● **Stated goal**
Render every line of the material below as one string in a JSON list, omitting blank lines. Leave the pictures out of the answer.

● **Records to use**
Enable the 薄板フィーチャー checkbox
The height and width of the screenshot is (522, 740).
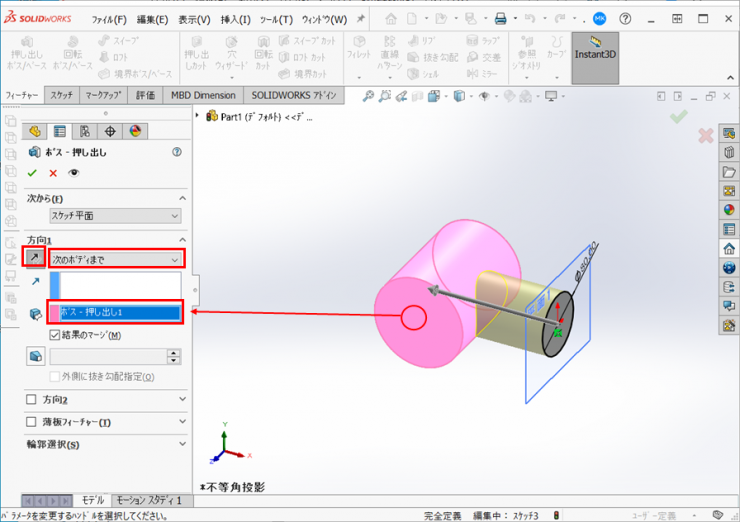(x=32, y=422)
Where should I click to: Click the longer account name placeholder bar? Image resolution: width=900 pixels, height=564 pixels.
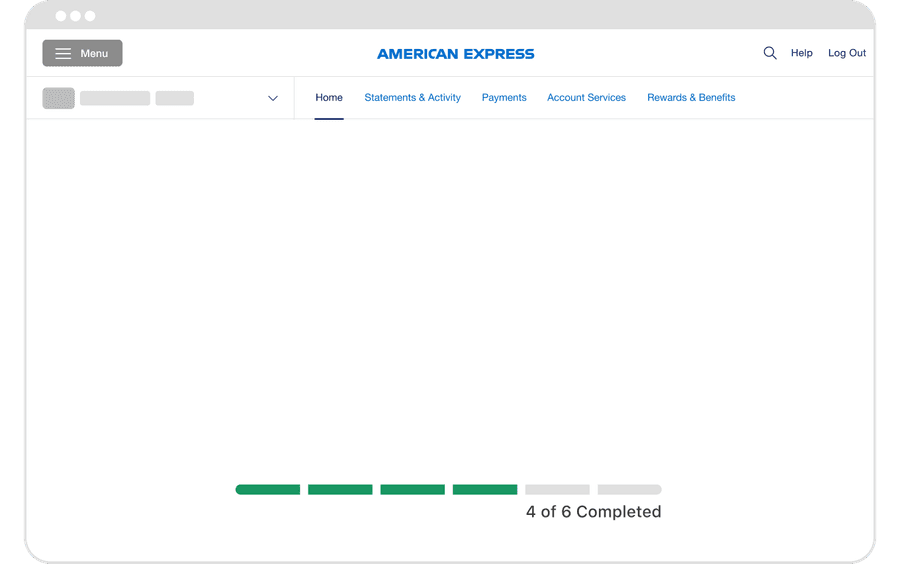[115, 98]
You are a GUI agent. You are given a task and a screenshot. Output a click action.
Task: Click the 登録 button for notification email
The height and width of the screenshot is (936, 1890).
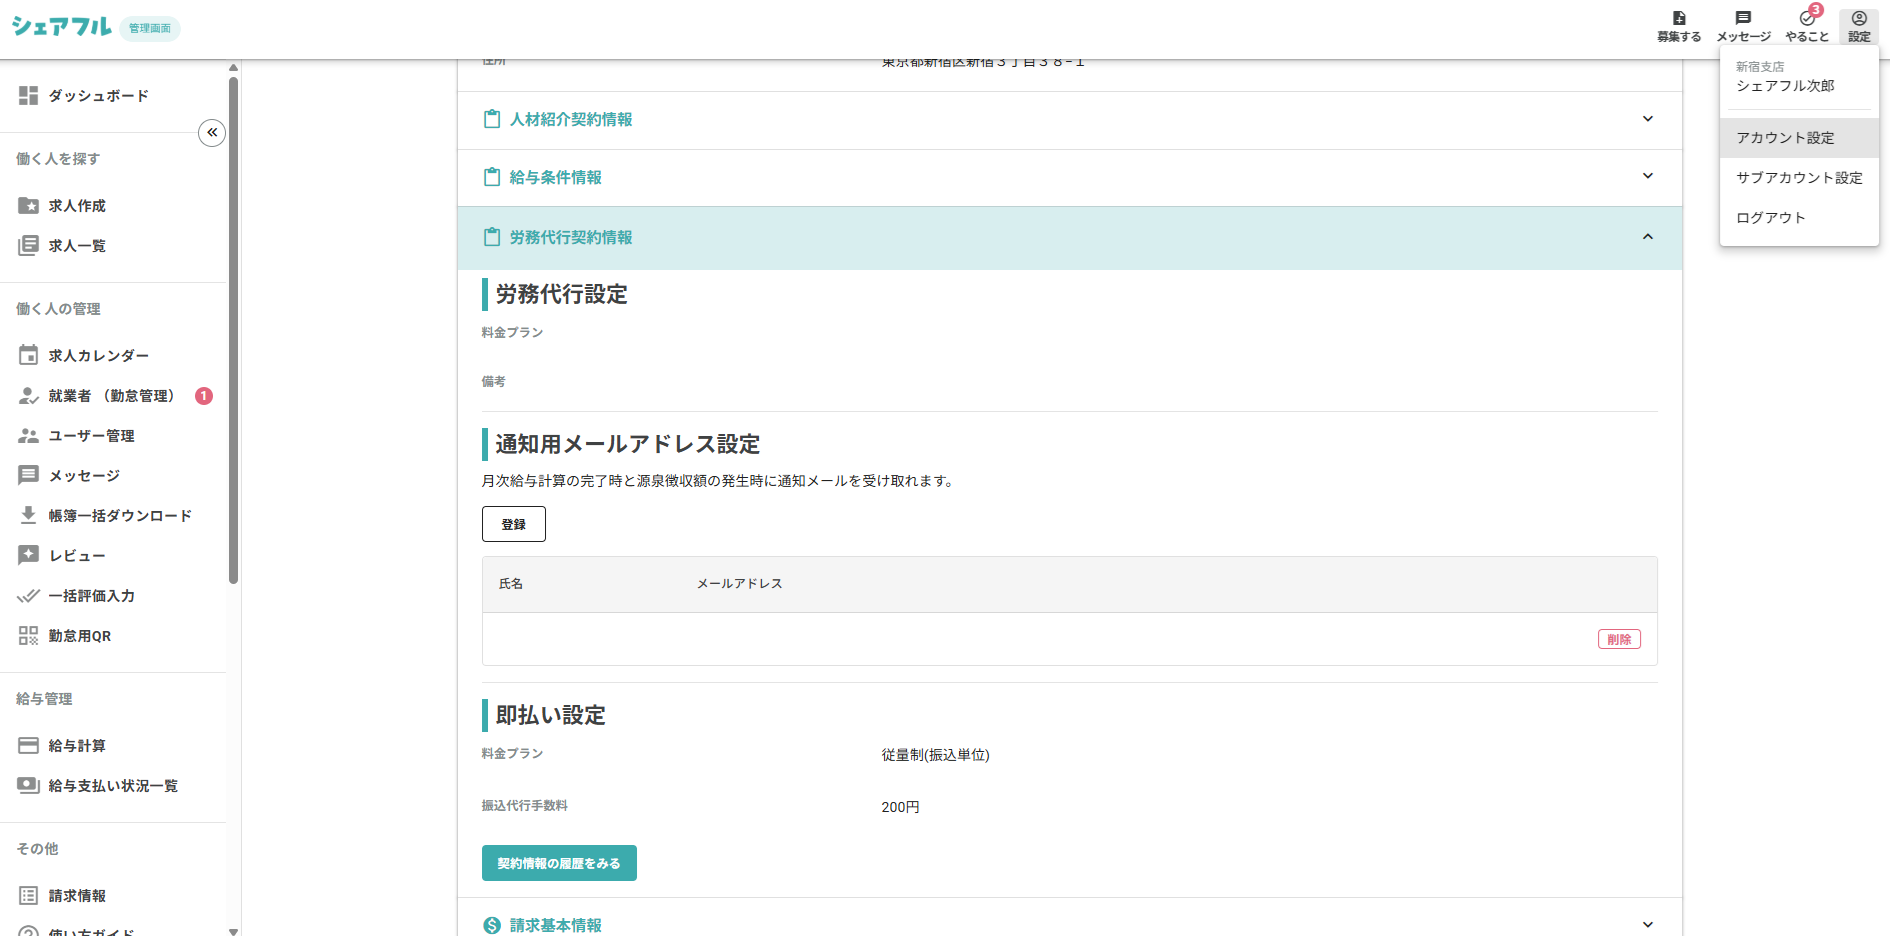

● **Reply to the task**
[
  "Enable the 薄板フィーチャー checkbox",
  "The height and width of the screenshot is (522, 740).",
  "(x=32, y=422)",
  "Where should I click to: Click the longer account name placeholder bar? Image resolution: width=900 pixels, height=564 pixels.",
  "[115, 98]",
  "You are a GUI agent. You are given a task and a screenshot. Output a click action.",
  "Task: Click the 登録 button for notification email",
  "The height and width of the screenshot is (936, 1890)."
]